You’ll never guess what I learned from https://www.uninformativ.de/blog/postings/2023-11-19/0/POSTING-en.html. I’ve never seen for i do
in shell scripts. Turns out, that walks over all positional arguments. So I reckon my for i in "$@"; do
can now be shorter from now on. Very interesting in that detailled explanation to see all the – at least to me – inconsistent handling of semicolons and line breaks.
@lyse@lyse.isobeef.org Cool!
@lyse@lyse.isobeef.org Oops, I must confess that I didn’t check whether that’s POSIX or not. 😬 So, thanks for the link. 👍
It really is a shame that there’s no guarantee that a shebang of #!/bin/sh
enforces true and strict POSIX-conformity. This is all so fragile. 😞
(I think I first saw for i; do
in Shell-Skript Programmierung by Patrick Ditchen from 2008: German excerpt. They didn’t mention any restrictions on shell versions and I’ve been using it for ages. 😅 (I’m not too happy that the book uses for i in $*
as the default template instead of for i in "$@"

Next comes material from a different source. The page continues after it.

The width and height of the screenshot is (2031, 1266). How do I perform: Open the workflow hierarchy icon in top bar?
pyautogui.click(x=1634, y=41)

. The book doesn’t care too much about file names with spaces in them.))
@movq@www.uninformativ.de You’re good, it’s POSIX-compliant. ;-) I also was taught $*
first instead of "$@"
. Looks like a common thing. :-) Shell has just soooooo many quirks and inconsistencies, it is quite hard to master it. But we’ll never get rid of it.